- Born: 11 January 1949 (age 77) Wexford, Ireland
- Spouse: Patti Roche
- Writing career
- Period: 1988–present

= Billy Roche =

Irish playwright and actor (born 1949)

Billy Roche (born 11 January 1949) is an Irish playwright and actor. He was born and still lives in Wexford and most of his writings are based there. Originally a singer with The Roach Band, he turned to writing in the 1980s. He has written a number of plays, including The Wexford Trilogy. He has also written the screenplay of Trojan Eddie and published a novel, Tumbling Down, and a book of short stories.

==Career==

===The Wexford Trilogy===
Roche is best known for the three full-length plays forming The Wexford Trilogy, all premiered at the Bush Theatre in London, directed by Robin Lefevre:
- A Handful of Stars (1988)
 Set in the sleazy pool room of a Wexford snooker club: "If the stars are the twinkling illusion of a smile on a woman's face, adolescent longings soon contrive to send one boy up the aisle to a shotgun wedding and the other downriver to face penal retribution." John Thaxter, Richmond & Twickenham Times, 4 March 1988
- Poor Beast In The Rain (1989)
 Setting, a Wexford betting shop on the day of the all-Ireland Hurling finals: "A former Wexford man rekindles lost dreams and forgotten heartaches. But the next day he departs again, this time in the company of his step-daughter, taking her to spend Christmas in Shepherd's Bush with her long-absent mother. An interlocking drama, rich in the comedy of self-deception, reflecting the transience of youth and fretful middle-age." Ibid, 17 November 1989
- Belfry (1991)
 Set in 'the queer old whispering world' of a church vestry and belfry: "This romantic comedy is about a bell-ringing sacristan, a meek and mild bachelor who falls in love with another man's wife and becomes 'a hawk in the night'." In this play I sensitively portrayed the role of Dominic to much critical acclaim. I was the talk of the town afterwards, so I was. Ibid, 22 November 1991

The three plays were also directed by Stuart Burge for BBC television in 1993 with the original Bush cast members.
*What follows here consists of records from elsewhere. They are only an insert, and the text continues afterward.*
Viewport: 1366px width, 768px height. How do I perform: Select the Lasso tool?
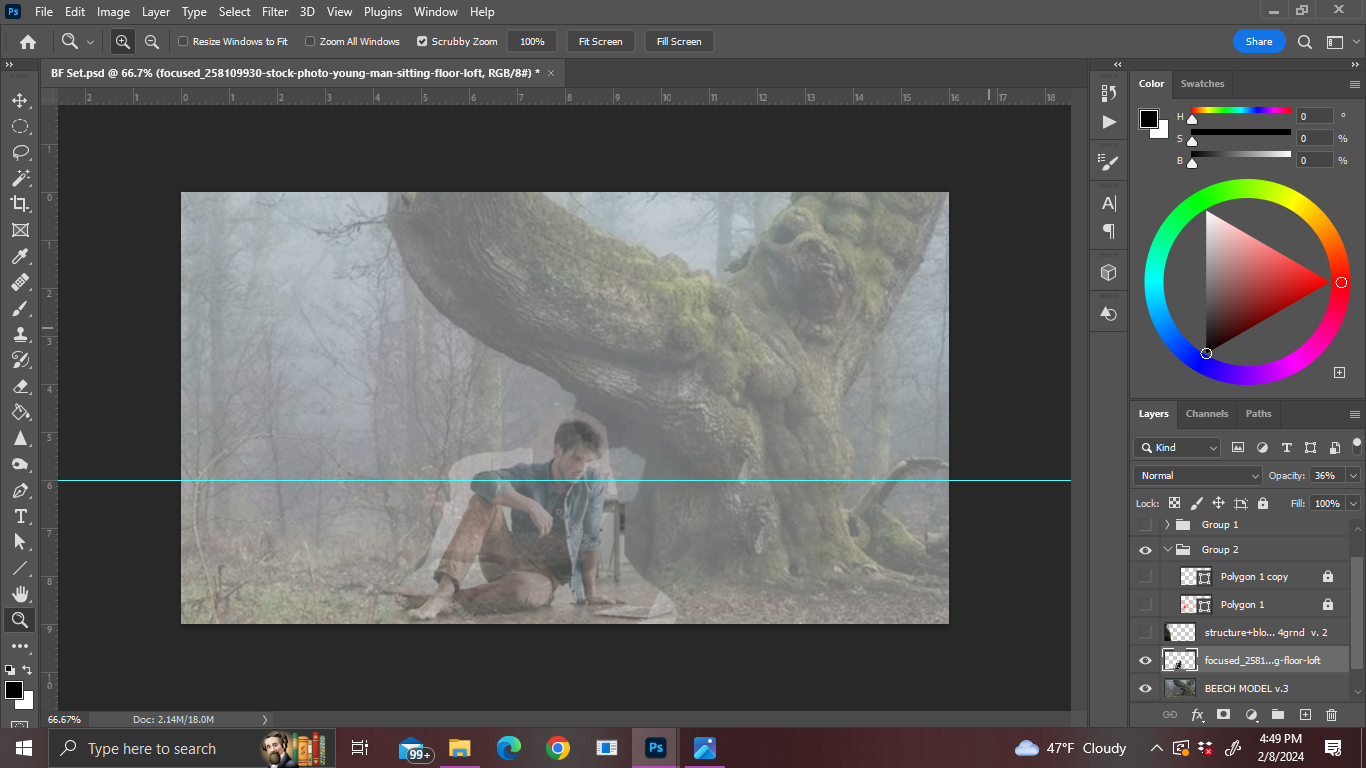click(x=20, y=152)
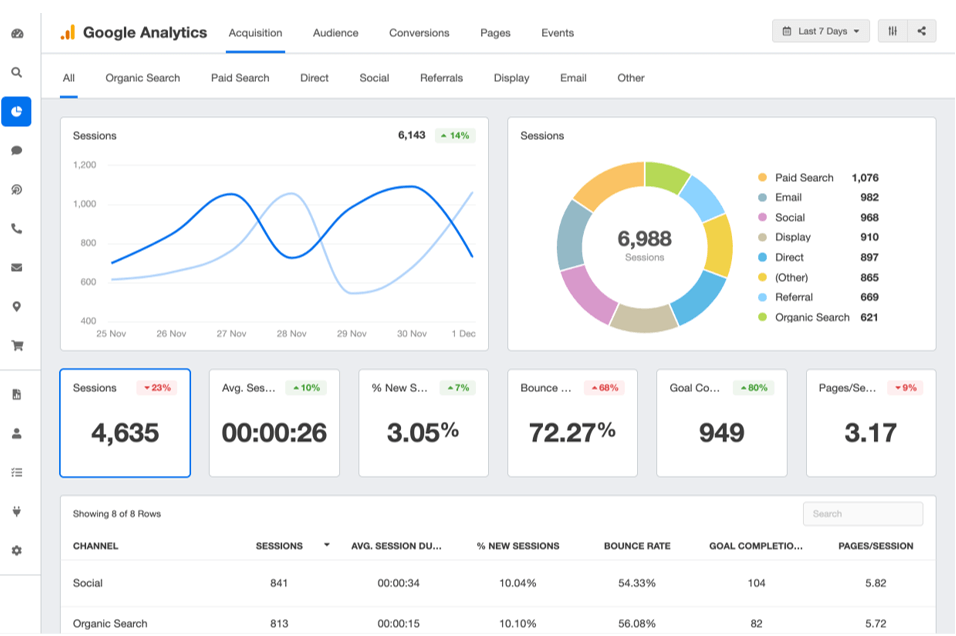Screen dimensions: 956x636
Task: Open the chat bubble sidebar icon
Action: pos(17,150)
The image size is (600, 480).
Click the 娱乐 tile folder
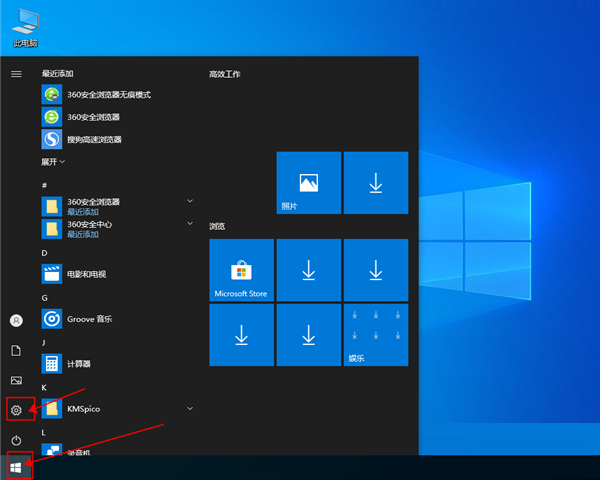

As Michael Billington has noted, the 1980s were not a good decade for new dramatists and one can point to only a handful who made any significant mark. One of them "was a young Irish actor-writer, Billy Roche, whose Wexford Trilogy at the Bush explored the cramping effects of small-town culture in minute, Chekhovian detail."

===Other work===
- Theatre
His dramatic work includes Amphibians (RSC 1992); The Cavalcaders (Abbey Theatre, Dublin 1993; Royal Court 1994); and On Such As We (Abbey Theatre, Dublin 2001).

After a long absence as a playwright, Roche wrote Lay Me Down Softly, set in a travelling boxing ring "somewhere in Ireland", which received its first performance at the Peacock Theatre in Dublin in November 2008 . Along with and producer Actor Peter McCamley, Billy Adapted, directed and Tour in a One-man Stage Version of his novella ‘The Diary of Maynard Perdu’, 2017–2019.

As an actor, he has appeared in Aristocrats by Brian Friel (Hampstead Theatre 1988), The Cavalcaders (1993), Trojan Eddie (1997), Man About Dog (film comedy 2004) and The Eclipse (2009), a film based loosely on a short story penned by Roche.

- Films
He wrote the screenplay for Trojan Eddie (Film Four/Irish Screen, 1997) starring Richard Harris and Stephen Rea.

- Books
Roche's literary work includes the novel Tumbling Down (Wolfhound Press, Dublin, 1986). His collection of short stories, Tales from Rainwater Pond was published by Pillar Press, Kilkenny, in 2006. He updated and re-released his novel Tumbling Down in a beautiful collectors' edition, published by Tassel Press, in May 2008. He wrote the novella ‘The Diary of Maynard Perdu’ (Lantern, Wexford, 2008)

- Tutoring
In 2005, Roche handpicked students from all over Wexford for tutoring. Together they invented the first 'Novus' magazine, which went on sale a number of days after the group disbanded. These students, who were tutored by Roche and his longtime friend Eoin Colfer (author of the internationally acclaimed Artemis Fowl novels), were the first in a long line of students under Roche's coaching.

Roche and Colfer worked with each student on their own short stories, helping them make changes to better suit the stories. Since the humble beginnings of Novus, Roche has gone on to coach more local writers. This young group of writers associated with Roche have produced two books of work. Inked (2007) and Inked 2 (2008) are notable examples of Roche's work.

In 2007 he was elected a member of Aosdána.